There are a number of ways that you can set up SSL for a Tomcat installation, each with its set of trade-offs. After learning that Tomcat has the ability to encrypt connections natively, it might seem strange that we’d discuss a reverse proxy solution.

SSL with Tomcat has a number of drawbacks that make it difficult to manage:

  • Tomcat, when run as recommended with an unprivileged user, cannot bind to restricted ports like the conventional SSL port 443: There are workarounds to this, like using the authbind program to map an unprivileged program with a restricted port, setting up port forwarding with a firewall, etc., but they still represent additional complexity.
  • SSL with Tomcat is not as widely supported by other software: Projects like Let’s Encrypt provide no native way of interacting with Tomcat. Furthermore, the Java keystore format requires conventional certificates to be converted before use, which complicates automation.
  • Conventional web servers release more frequently than Tomcat: This can have significant security implications for your applications. For instance, the supported Tomcat SSL cipher suite can become out-of-date quickly, leaving your applications with suboptimal protection. In the event that security updates are needed, it is likely easier to update a web server than your Tomcat installation.

A reverse proxy solution bypasses many of these issues by simply putting a strong web server in front of the Tomcat installation. The web server can handle client requests with SSL, functionality it is specifically designed to handle. It can then proxy requests to Tomcat running in its normal, unprivileged configuration.
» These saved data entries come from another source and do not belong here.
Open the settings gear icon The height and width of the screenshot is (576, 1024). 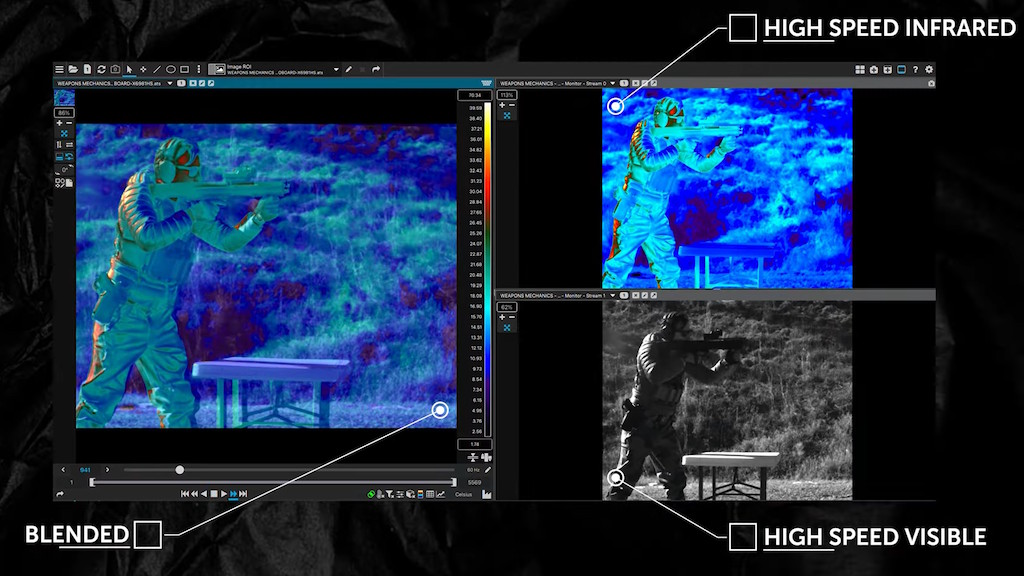pyautogui.click(x=929, y=69)
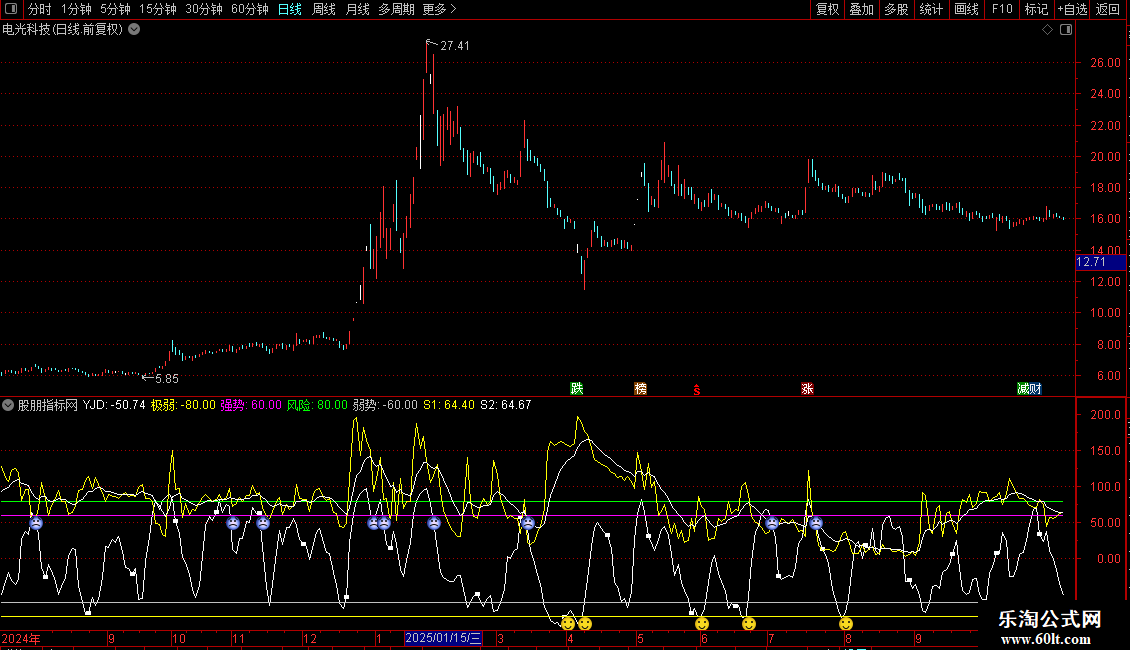Click the +自选 add to watchlist button

click(1071, 9)
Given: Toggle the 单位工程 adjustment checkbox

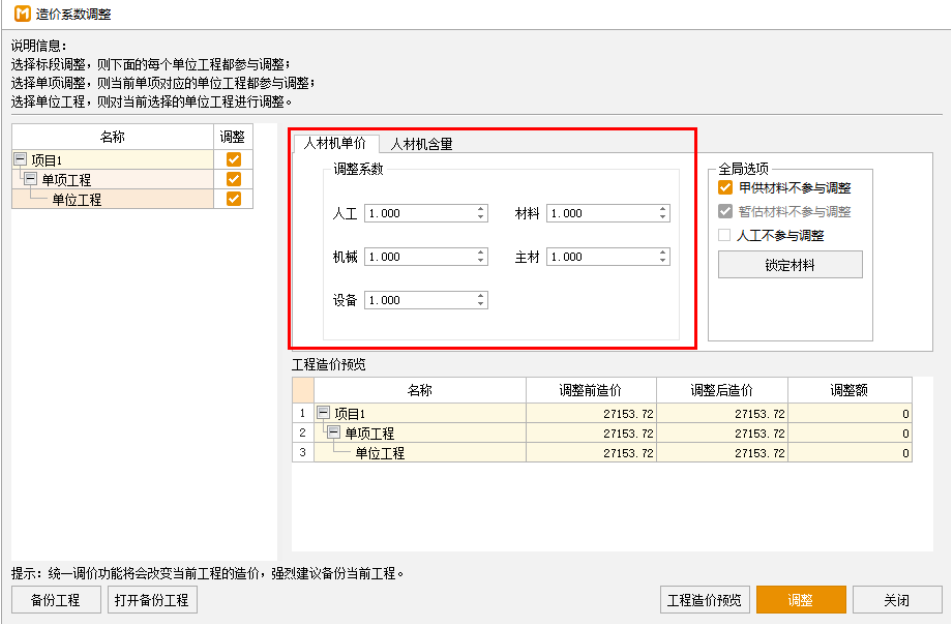Looking at the screenshot, I should point(234,199).
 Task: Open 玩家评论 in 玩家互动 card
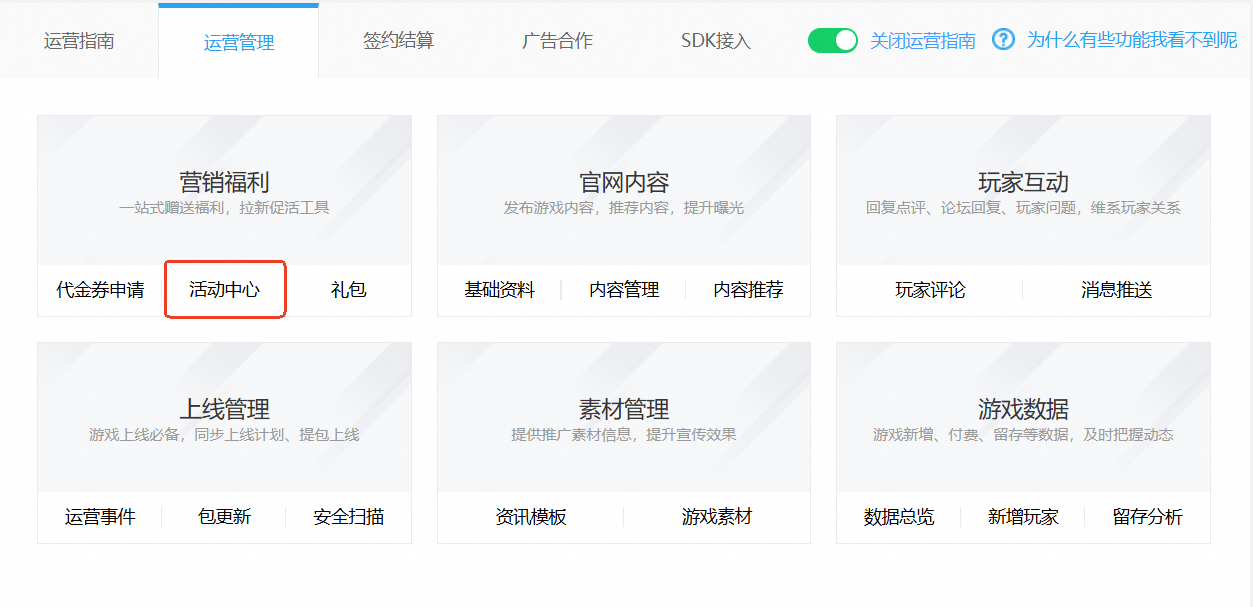930,290
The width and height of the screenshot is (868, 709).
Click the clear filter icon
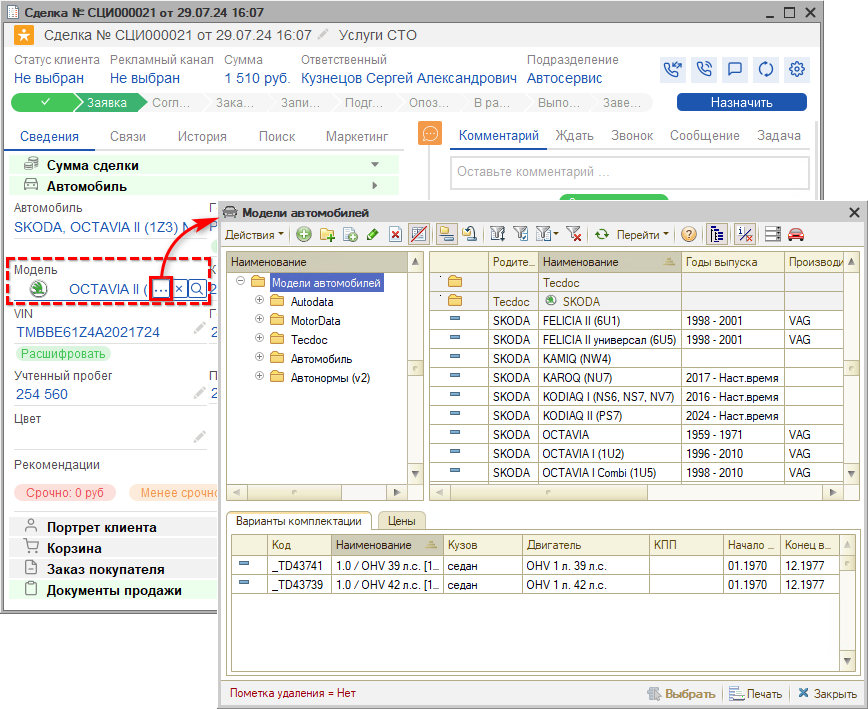[x=574, y=234]
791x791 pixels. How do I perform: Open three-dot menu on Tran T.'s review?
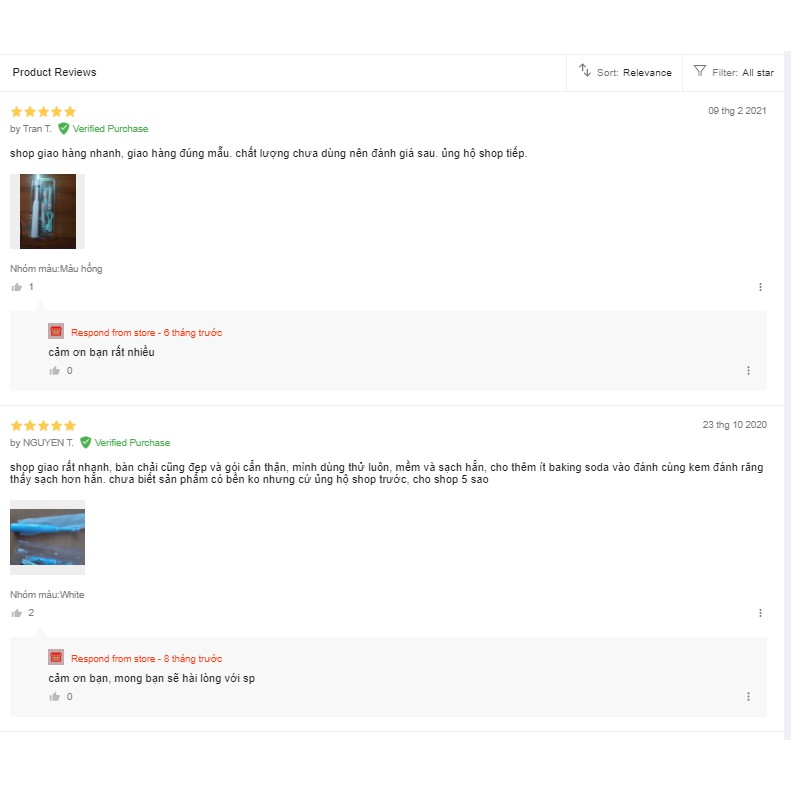click(x=760, y=287)
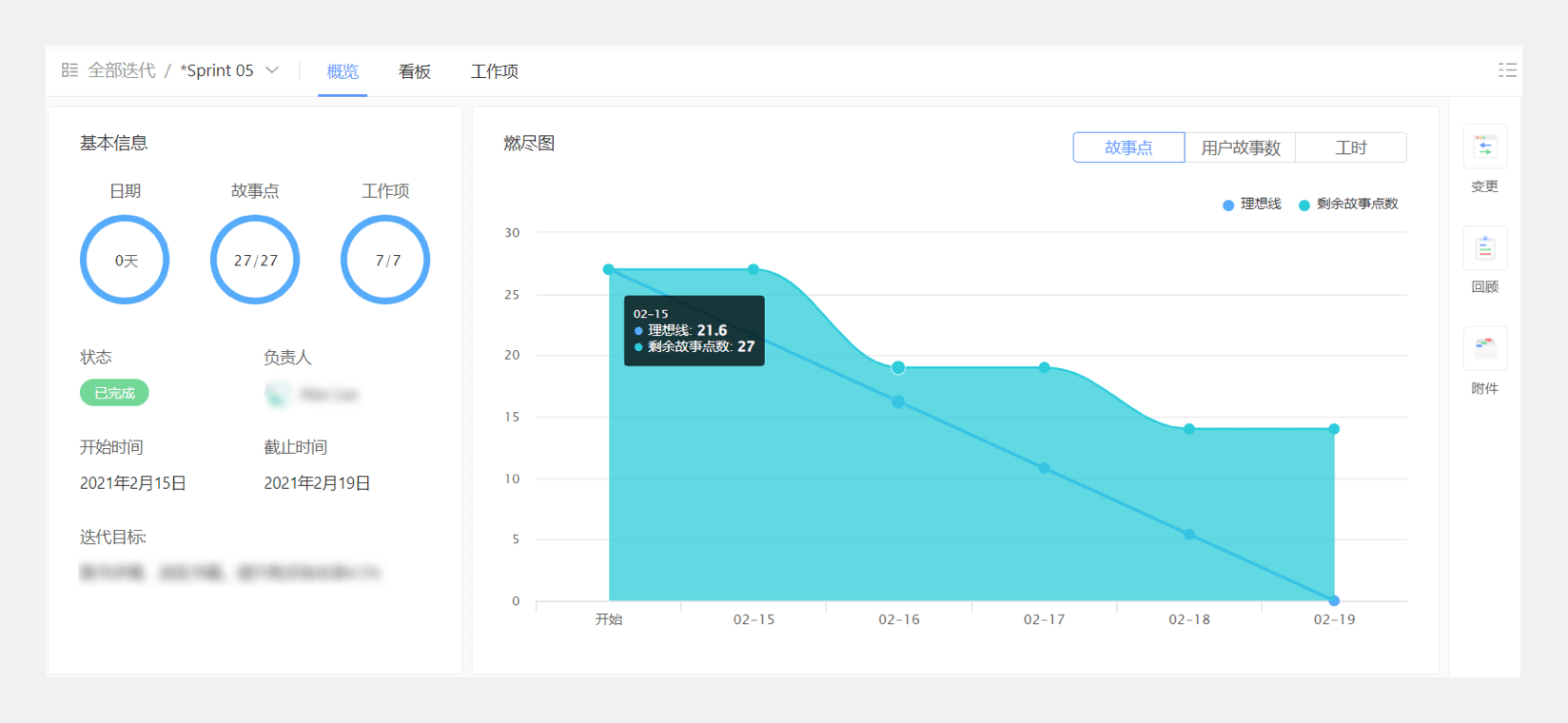Click the iteration list icon beside 全部迭代

point(69,70)
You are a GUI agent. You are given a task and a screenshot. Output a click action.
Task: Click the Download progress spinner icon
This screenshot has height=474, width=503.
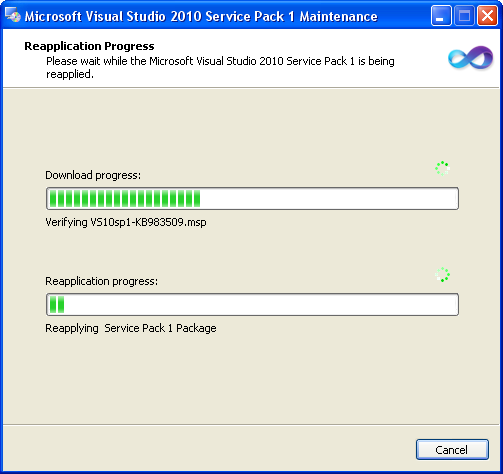(442, 168)
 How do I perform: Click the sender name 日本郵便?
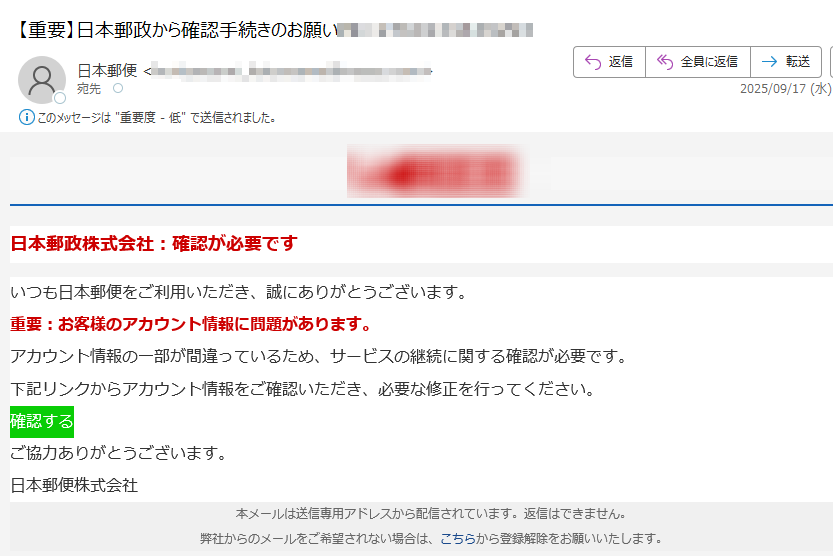107,70
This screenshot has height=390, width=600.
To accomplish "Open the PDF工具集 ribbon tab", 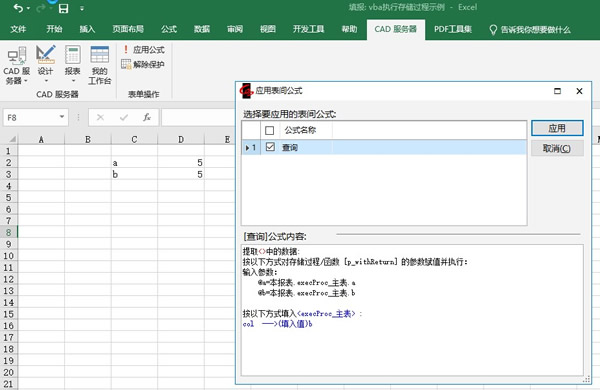I will [x=453, y=29].
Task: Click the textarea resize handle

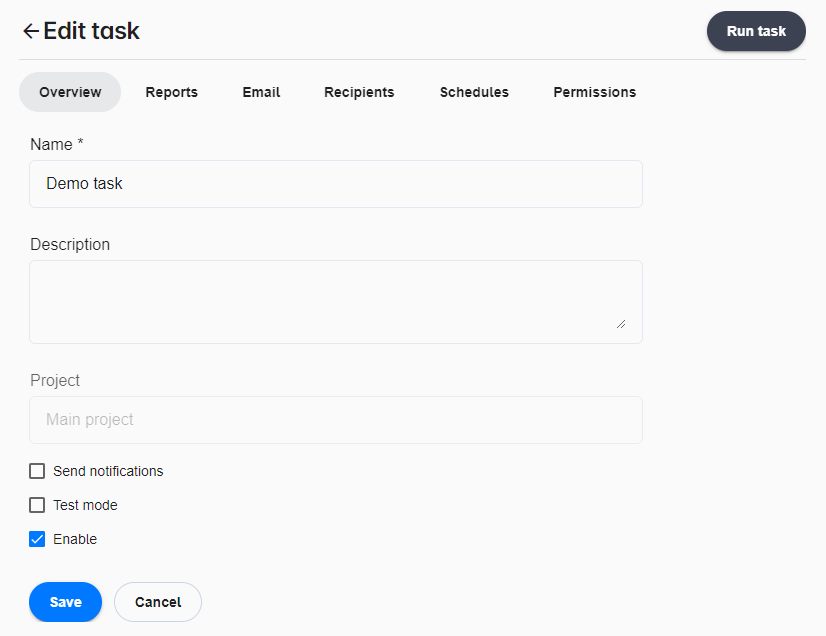Action: point(622,326)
This separation of concerns simplifies the configuration, even if it does mean running an additional piece of software.

Prerequisites

In order to complete this guide, you will have to have Tomcat already set up on your server. This guide will assume that you used the instructions in our Tomcat 8 on Ubuntu 16.04 installation guide to get set up.

When you have a Tomcat up and running, continue below with the section for your preferred web server. Apache starts directly below, while the Nginx configuration can be found by skipping ahead a bit.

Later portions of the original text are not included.